Une redoutable concurrence peut également être identifiée, particulièrement chez les jeunes, en ce qui concerne les loisirs passifs, principalement expérimentés à travers des écrans (téléphones intelligents, tablettes, ordinateurs, télévision, etc.). L’attractivité de ces activités demande des interventions ciblées, créatives et novatrices pour rendre tout aussi attrayantes les activités physiques, sportives et de loisirs actifs.

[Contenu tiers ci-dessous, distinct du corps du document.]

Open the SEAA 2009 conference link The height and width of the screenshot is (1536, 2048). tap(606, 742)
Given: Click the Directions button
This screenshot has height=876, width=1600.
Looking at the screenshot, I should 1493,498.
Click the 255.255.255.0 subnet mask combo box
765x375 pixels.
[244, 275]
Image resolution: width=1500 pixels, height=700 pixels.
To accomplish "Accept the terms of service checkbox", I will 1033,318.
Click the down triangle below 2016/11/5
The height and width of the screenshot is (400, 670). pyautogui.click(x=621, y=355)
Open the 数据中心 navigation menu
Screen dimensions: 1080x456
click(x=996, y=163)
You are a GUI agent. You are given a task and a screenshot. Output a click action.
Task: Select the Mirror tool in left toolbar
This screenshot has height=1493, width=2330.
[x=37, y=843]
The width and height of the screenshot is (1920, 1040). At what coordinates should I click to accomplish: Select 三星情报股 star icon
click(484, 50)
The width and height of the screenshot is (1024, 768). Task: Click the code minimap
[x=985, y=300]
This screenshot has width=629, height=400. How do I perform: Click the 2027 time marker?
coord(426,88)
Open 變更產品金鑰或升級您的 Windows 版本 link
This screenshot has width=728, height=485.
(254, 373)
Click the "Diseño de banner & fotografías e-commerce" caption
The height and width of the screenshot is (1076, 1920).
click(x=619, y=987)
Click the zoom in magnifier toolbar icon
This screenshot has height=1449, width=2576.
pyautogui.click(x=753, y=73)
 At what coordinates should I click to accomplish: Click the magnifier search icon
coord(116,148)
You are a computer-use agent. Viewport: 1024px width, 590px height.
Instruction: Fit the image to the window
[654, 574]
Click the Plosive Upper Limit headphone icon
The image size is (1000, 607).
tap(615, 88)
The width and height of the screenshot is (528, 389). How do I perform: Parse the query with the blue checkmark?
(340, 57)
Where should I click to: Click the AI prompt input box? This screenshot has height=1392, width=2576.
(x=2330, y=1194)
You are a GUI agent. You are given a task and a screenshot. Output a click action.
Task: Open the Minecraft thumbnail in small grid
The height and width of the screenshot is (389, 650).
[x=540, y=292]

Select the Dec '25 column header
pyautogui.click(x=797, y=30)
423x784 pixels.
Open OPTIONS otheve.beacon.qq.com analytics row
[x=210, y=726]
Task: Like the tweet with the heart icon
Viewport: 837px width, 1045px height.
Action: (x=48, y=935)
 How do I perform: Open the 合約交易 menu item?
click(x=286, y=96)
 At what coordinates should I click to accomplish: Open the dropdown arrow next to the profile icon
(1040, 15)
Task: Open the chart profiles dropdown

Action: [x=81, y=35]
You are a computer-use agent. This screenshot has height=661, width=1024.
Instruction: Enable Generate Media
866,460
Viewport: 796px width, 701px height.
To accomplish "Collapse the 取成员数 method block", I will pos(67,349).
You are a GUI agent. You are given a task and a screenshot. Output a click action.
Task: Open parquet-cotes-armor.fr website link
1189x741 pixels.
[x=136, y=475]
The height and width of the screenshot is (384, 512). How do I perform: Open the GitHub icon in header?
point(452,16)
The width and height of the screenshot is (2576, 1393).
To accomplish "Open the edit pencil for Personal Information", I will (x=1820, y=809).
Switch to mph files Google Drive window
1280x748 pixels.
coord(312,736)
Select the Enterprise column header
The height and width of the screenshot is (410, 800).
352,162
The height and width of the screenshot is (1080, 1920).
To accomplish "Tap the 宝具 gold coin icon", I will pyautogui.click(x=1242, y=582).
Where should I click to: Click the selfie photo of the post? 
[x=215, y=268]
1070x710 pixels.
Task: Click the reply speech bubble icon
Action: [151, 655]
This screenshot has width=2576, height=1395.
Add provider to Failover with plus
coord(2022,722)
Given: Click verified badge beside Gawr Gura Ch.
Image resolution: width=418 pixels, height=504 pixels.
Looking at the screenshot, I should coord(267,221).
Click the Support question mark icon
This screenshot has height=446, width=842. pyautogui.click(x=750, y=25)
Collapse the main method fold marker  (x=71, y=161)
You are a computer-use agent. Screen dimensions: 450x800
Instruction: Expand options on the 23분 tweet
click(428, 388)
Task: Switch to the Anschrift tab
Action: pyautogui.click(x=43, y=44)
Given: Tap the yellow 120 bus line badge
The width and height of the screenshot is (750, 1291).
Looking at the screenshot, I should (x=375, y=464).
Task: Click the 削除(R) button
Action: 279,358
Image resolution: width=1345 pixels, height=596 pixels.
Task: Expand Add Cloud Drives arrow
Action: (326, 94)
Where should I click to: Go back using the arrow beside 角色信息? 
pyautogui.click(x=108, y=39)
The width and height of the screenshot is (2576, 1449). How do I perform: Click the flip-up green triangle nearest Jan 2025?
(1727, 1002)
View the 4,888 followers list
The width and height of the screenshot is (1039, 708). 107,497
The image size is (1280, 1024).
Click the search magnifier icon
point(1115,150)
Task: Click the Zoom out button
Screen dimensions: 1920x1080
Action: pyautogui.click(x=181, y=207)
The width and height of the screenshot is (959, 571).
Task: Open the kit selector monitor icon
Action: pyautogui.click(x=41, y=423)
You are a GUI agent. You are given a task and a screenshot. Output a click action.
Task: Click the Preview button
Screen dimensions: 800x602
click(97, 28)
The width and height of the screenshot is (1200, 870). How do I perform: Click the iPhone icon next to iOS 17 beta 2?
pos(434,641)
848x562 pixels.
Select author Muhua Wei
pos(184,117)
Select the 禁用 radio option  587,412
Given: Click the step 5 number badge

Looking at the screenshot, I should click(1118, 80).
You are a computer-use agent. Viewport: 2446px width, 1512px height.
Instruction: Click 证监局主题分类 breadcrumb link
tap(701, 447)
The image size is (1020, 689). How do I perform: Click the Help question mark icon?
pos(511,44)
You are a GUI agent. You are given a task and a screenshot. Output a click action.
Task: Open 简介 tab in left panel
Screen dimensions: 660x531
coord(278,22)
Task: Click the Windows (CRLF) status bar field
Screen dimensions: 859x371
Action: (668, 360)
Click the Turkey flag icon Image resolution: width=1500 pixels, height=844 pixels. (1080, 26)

Des efforts louables dans les communautés
Sur le plan du mode de vie physiquement actif, là aussi, les communautés agissent à transformer les milieux de vie fréquentés par leurs jeunes. Le défi de la pérennisation est présent dans certains cas, en raison notamment de la faiblesse du financement accordé aux autorités locales pour agir, mais il y a bel et bien un mouvement en marche. En voici quelques exemples concrets :
- Animation en sports, et loisirs et plein air sur le territoire
- Activités parents-enfants
- Intervention en psychomotricité
- Formation des intervenants
- Formation et encadrement des jeunes leaders
Sur la lancée du Challenge Stanley Vollant qui a rassemblé plus de 200 personnes à Montréal, Mashteuiatsh et Lac-Simon, j’encourage tous les acteurs qui interviennent sur le diabète à bien considérer le mode de vie physiquement actif comme un fulgurant remède, à prescrire sans modération ! Tous ensemble, donnons-nous la mission de construire des communautés favorables au mode de vie physiquement actif, pour faire en sorte que nos jeunes, qu’ils soient sélectionnés ou non aux Jeux Autochtones Inter-Bandes, disposent d’un milieu de vie dans lequel ils pourront trouver du plaisir à bouger toute l’année !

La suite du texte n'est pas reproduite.